ABSTRACT

The concept “Russian World” (Russkiy mir) has been a staple of Russian foreign policy since 2007. There are two main interpretations of this notion: one of them stipulates affinity to Russian language and culture and the other is more focused on a geopolitical/civilizational narrative. Despite the seemingly solely cultural aims of the Russkiy Mir Foundation, its agenda is also to a large extent political and often exclusionary with its ethnodoxic understanding of Russianness. While Russian authorities try to pedal the religious commonalities between Russia and Ukraine, social network users do not seem to buy this argument. Data from the popular Russian social network VKontakte shows that Orthodoxy is not considered as a relevant factor in Russian-Ukrainian reconciliation.

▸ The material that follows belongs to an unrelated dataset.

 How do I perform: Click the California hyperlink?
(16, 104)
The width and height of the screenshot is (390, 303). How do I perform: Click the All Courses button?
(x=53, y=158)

Moreover, while restrictions on religious freedom since the Pussy Riot trial point to the neoconservative turn of the Russian government, social network users see the geopolitical resurgence of Russian great power identity as more important than its religious aspect. Both types of rhetoric, however, consider Ukraine as a Russian satellite, whether for geopolitical or spiritual reasons. This chapter analyses the discrepancies between the governmental and grass-roots understandings of the Russian World in the context of the war in Ukraine using the posts from the Antimaidan group on the Russian social media website Vkontakte.